Friday, April 6, 2012

A Single Man


“We have given our hair to the witch,” said they, “to obtain help for you, that you may not die to-night. She has given us a knife: here it is, see it is very sharp. Before the sun rises you must plunge it into the heart of the prince; when the warm blood falls upon your feet they will grow together again, and form into a fish’s tail, and you will be once more a mermaid, and return to us to live out your three hundred years before you die and change into the salt sea foam. Haste, then; he or you must die before sunrise.”
She cast one more lingering, half-fainting glance at the prince, and then threw herself from the ship into the sea, and thought her body was dissolving into foam. The sun rose above the waves, and his warm rays fell on the cold foam of the little mermaid, who did not feel as if she were dying.
                                                                         
                                               Hans Christian Anderson, The Little Mermaid


As Kenny and George leave the beach, Ford shows us a section of the ocean, the moonlight’s illumination of the seawater. The water hits the beach, sea foam appears, taking over the entire image. In a split second, Ford fast forwards the foam dissolve, leaving us with the memory of the moon’s shattered reflection, the remnant of what we saw of the ocean’s surface throughout the beach scene.

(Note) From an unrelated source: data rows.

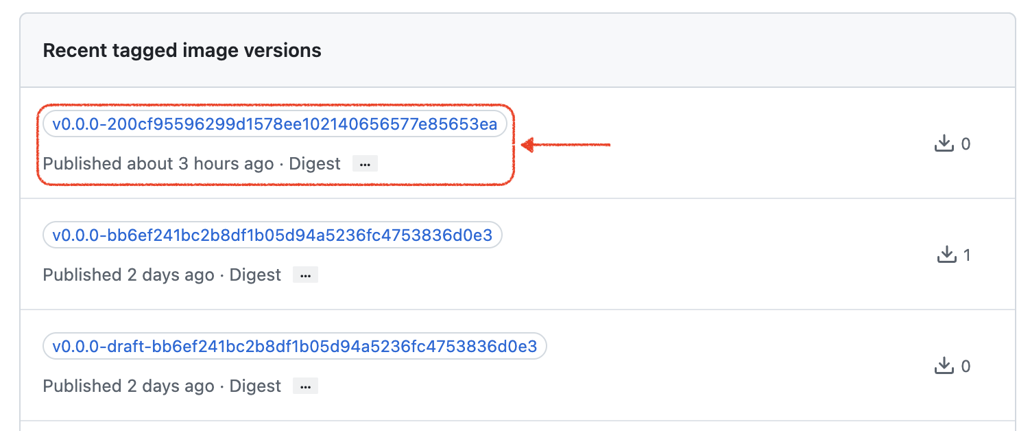Click download icon for the 200cf955 version

click(944, 143)
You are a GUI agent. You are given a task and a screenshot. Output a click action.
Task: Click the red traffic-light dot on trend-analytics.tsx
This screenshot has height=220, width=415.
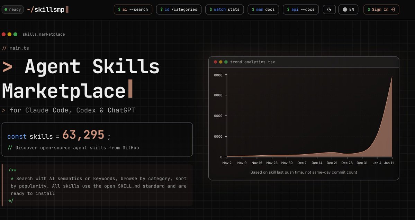215,62
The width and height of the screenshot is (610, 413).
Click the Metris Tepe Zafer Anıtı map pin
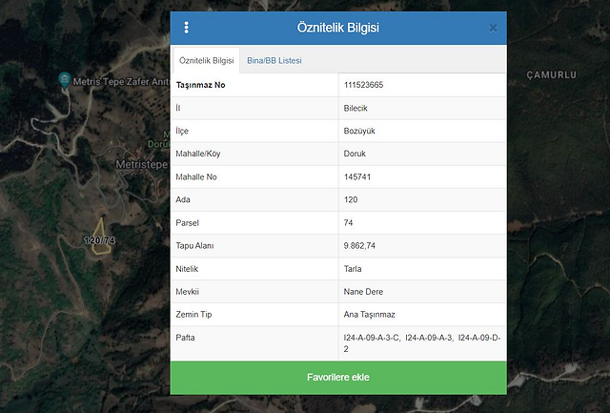[x=64, y=79]
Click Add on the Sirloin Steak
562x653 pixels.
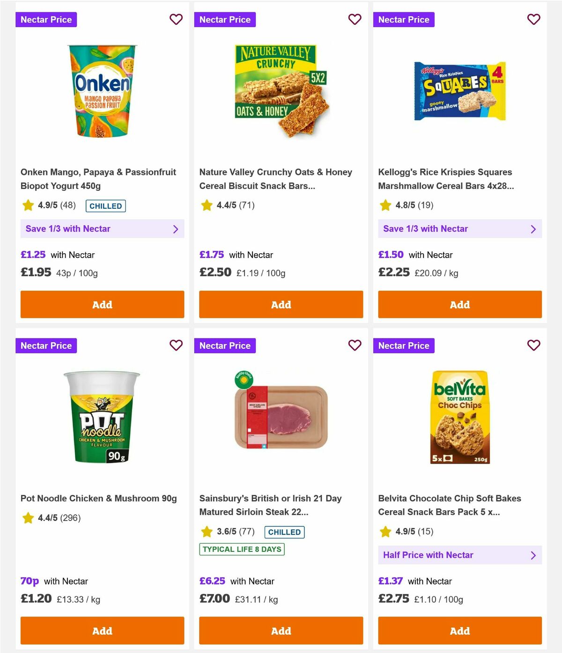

I read Hans Christian Anderson’s The Little Mermaid as a child. The mermaid never attains romantic love from the prince, in the dawn after his wedding night, her sisters grant her a knife with which she could return to being a mermaid. But instead, she lets the sun pierce her skin, and becomes foam because she wanted her prince to be happy. A grim comparison to Disney’s Ariel.
The foam in A Single Man instantly conjured the image of the mermaid dissolving for me. I thought, his death wish is all for Jim: the insufferable loneliness without him, inability to be with him. But it’s not a sacrifice, just letting go of his mortal life. The mermaid, on the other hand, will be able to attain an immortal soul by doing good, when she failed to get the love of a human. I wondered if George will become something more after decease. As he lay dying, Jim came and kissed him, and left. I did not think Ford gave us a Christian insight to death, that George should be with Jim for eternity. Jim didn’t lie down with George; he said goodbye, and comforted him upon the body’s vanishing life. Jim’s leave leads me to think that George’s soul doesn’t remain, it dissolves like the foam, and soon the world will forget. But nothing is wrong with that, immortality could just extend one’s suffering, and the way George died involuntarily – after deciding to live! – makes me think his suffering ended.